Insurance Costs Project: How to iterate through a sequence of dictionaries?

One of the initial parts of the U.S. Medical Insurance Costs Project is to import the dataset in order to make the analysis. To do so, I imported the CSV file and my initial goal was to create n lists for each header in the dataset to get all values of each variable. However, when I try to do this iterating for each header and row in the CSV file, I do not get the expected result: only the content of the first header (“column”) is iterated- the other ones are not.

For example: when I run the code below, only the values of the first header (“age”) are printed. The values of the other 6 headers are not.

with open("insurance.csv", newline = "") as insurance_data:
    
    dataset = csv.DictReader(insurance_data, delimiter = ",")
    headers = dataset.fieldnames 
    
    for header in headers:
        print(header)
        for row in dataset:
            print(row[header])   

The beginning of the output is, as expected:

age
19
18
28
[...]

But the end is:

[...]
21
61
sex
bmi
children
smoker
region
charges

An easy solution to that would be adding lists manually for each header in the dataset. Although this is okay with a dataset with only 7 columns, this can be quite tiring for a dataset with more variables - and that’s why I’m avoiding this strategy.

## [Data section]
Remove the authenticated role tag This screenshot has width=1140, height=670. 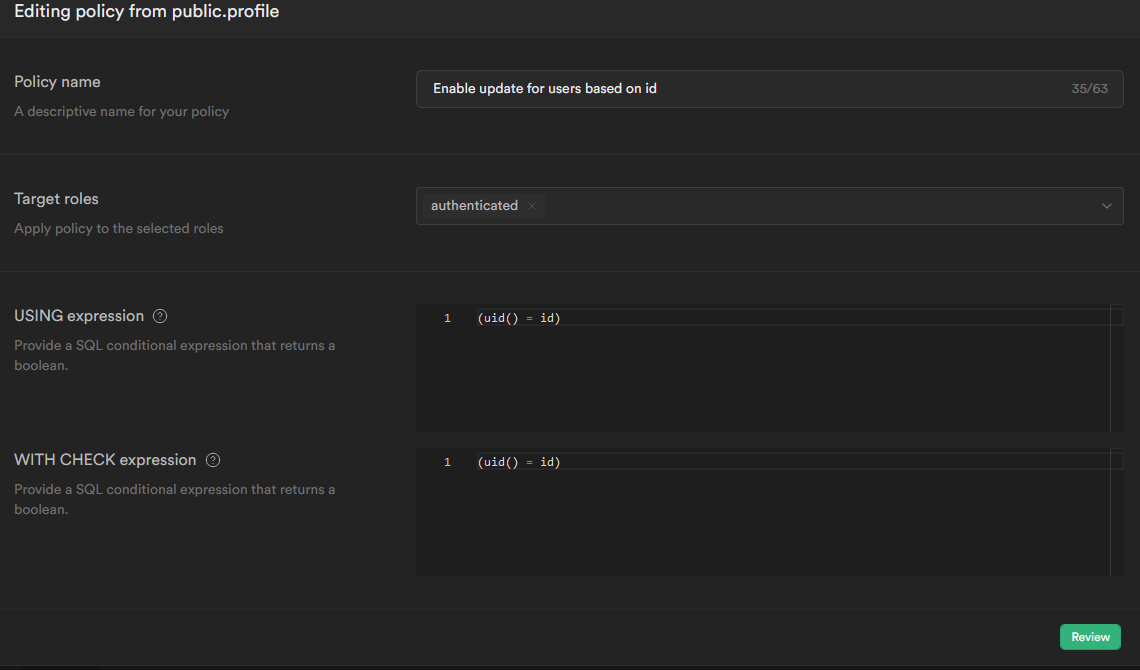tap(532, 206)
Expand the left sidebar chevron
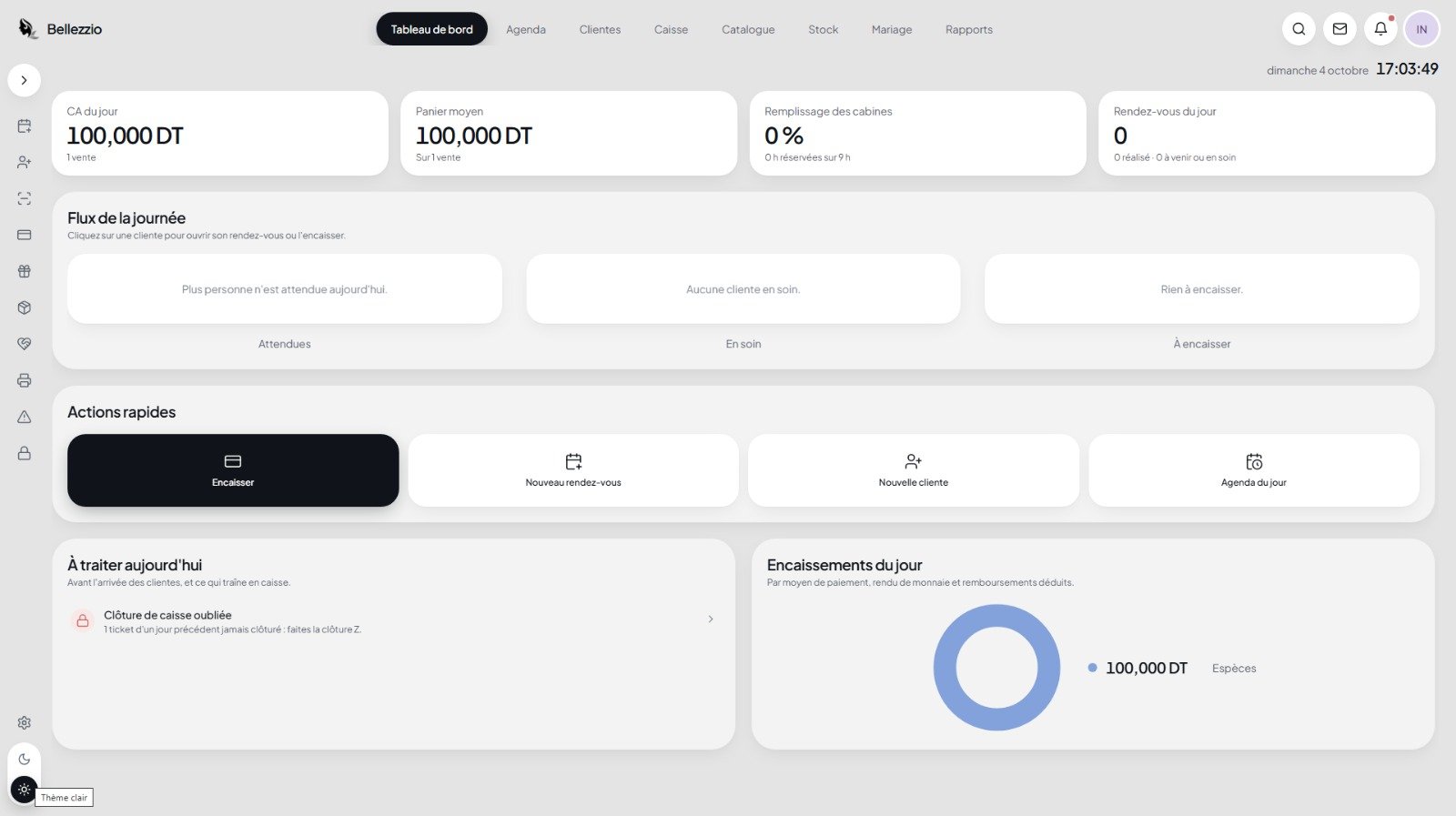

## [Prompt A]
From the insurance dataset post, retype the passage that begins at the words "dataset = csv.DictReader(insurance_data, delimiter" and ends after the words "print(row[header])".
## [Prompt B]
Answer each question from the insurance dataset post, one per line:
(i) Which file does the code open?
(ii) Whose values are the only ones printed when the code runs?
(iii) How many columns does the dataset have?
## [Prompt C]
Do these statements agree with the insurance dataset post? Answer yes or no for each, and quote the words from the post that decide it.
(i) The code reads the file with a semicolon as the delimiter.
(ii) The author plans to add lists manually for each header.
(iii) Only the values of the first header are printed.

## [Final answer A]
dataset = csv.DictReader(insurance_data, delimiter = ",")
    headers = dataset.fieldnames 
    
    for header in headers:
        print(header)
        for row in dataset:
            print(row[header])

## [Final answer B]
(i) insurance.csv
(ii) The first header, "age"
(iii) 7

## [Final answer C]
(i) No: "delimiter = ","".
(ii) No: "that’s why I’m avoiding this strategy".
(iii) Yes: "only the values of the first header (“age”) are printed".